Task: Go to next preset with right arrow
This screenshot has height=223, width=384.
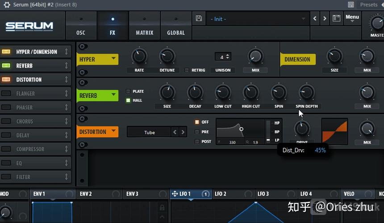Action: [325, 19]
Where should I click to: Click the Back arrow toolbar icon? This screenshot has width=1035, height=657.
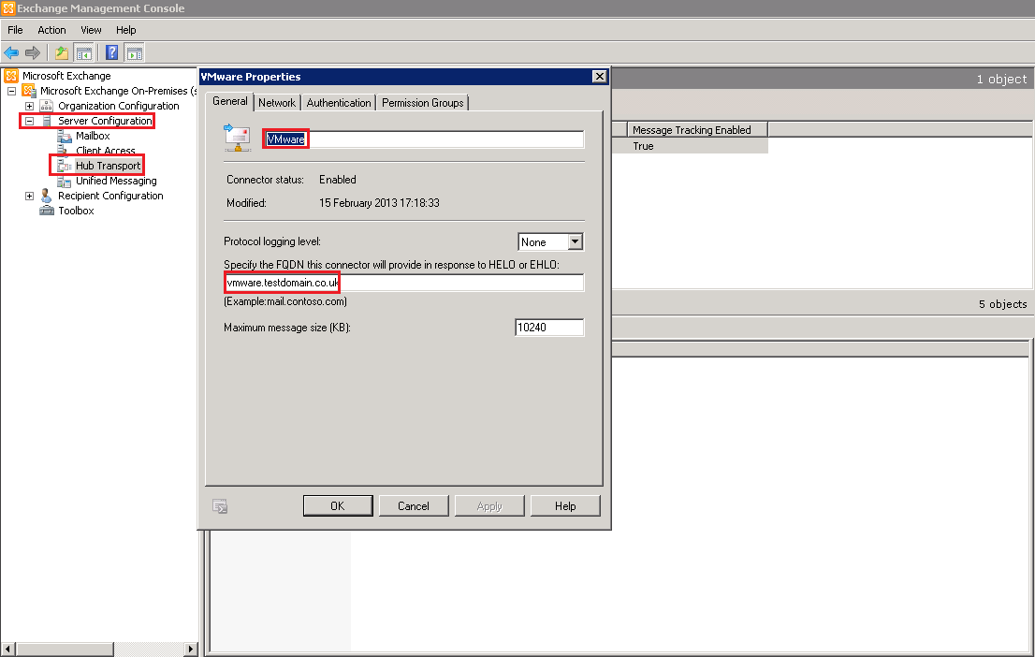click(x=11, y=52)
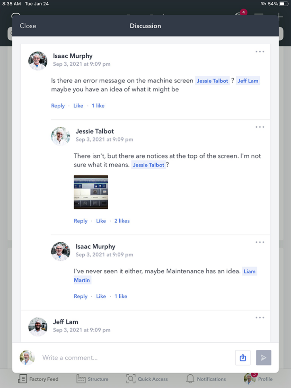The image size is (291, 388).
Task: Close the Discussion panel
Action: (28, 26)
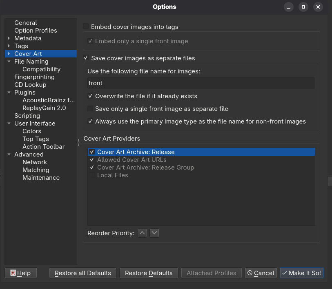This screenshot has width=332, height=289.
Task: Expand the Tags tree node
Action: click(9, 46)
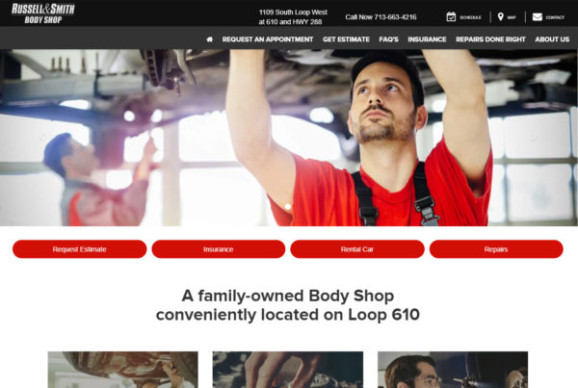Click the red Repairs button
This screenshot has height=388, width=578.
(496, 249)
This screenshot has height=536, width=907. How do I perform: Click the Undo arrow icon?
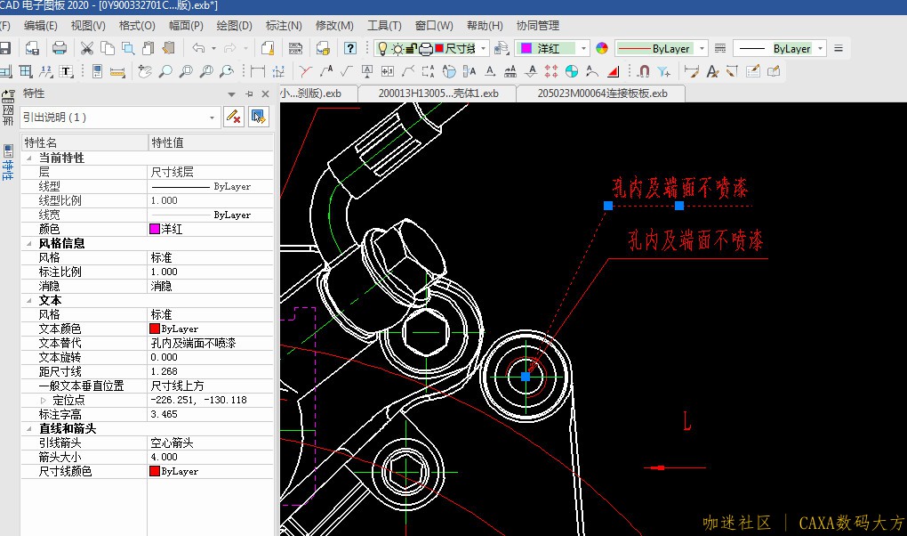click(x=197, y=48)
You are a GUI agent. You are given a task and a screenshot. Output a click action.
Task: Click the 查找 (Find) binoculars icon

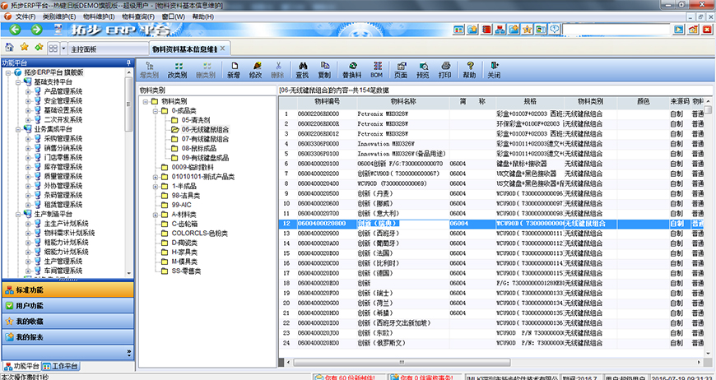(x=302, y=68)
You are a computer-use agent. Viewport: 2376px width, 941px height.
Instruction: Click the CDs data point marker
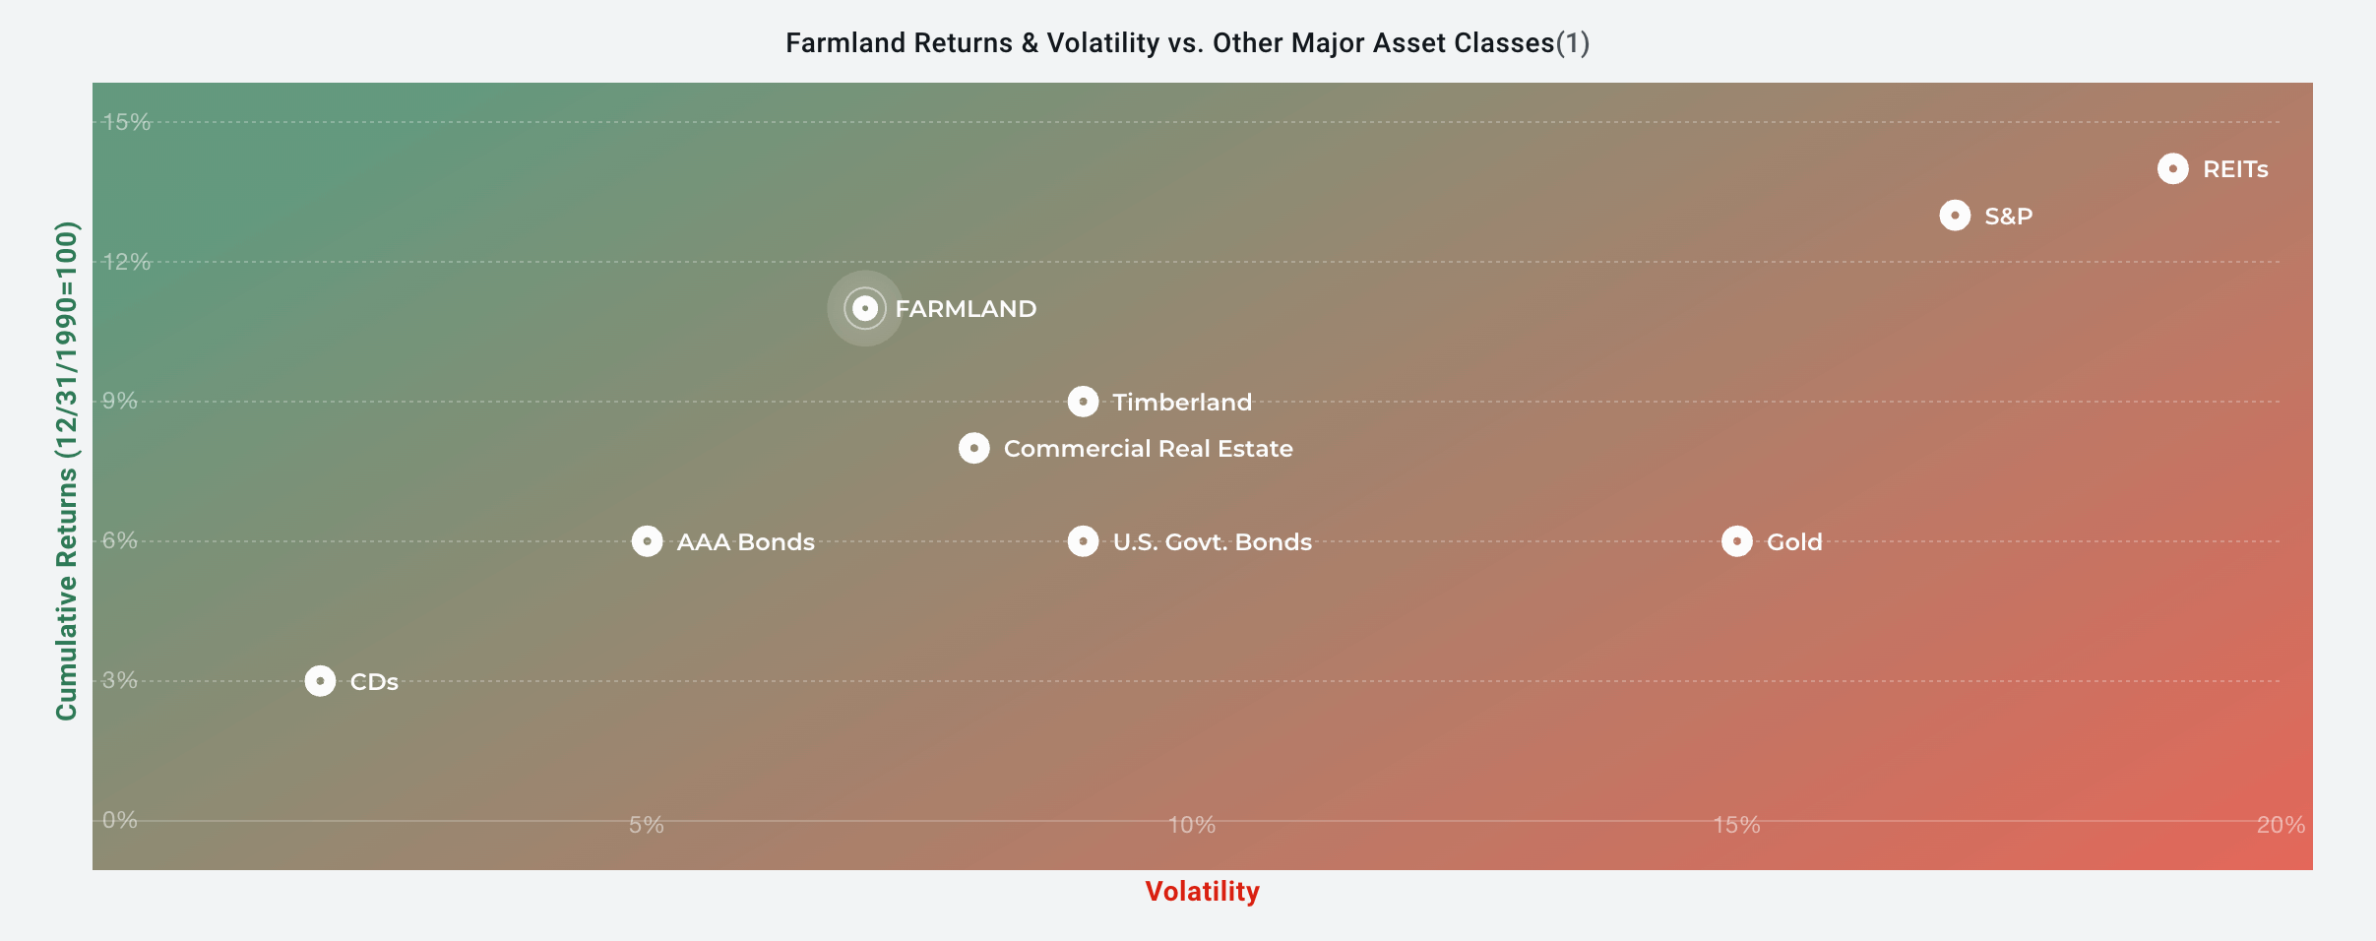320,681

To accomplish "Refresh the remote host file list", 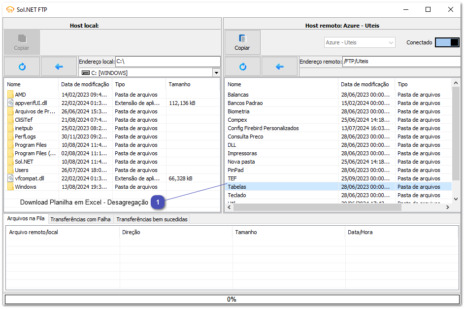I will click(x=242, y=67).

__Task brief__. Copy down every line of the entries containing the word "agent".

__Task result__.
You are a GUI agent. You are given a task and a screenshot. Output a click action.
You are a computer-use agent. Viewport: 2376px width, 941px height.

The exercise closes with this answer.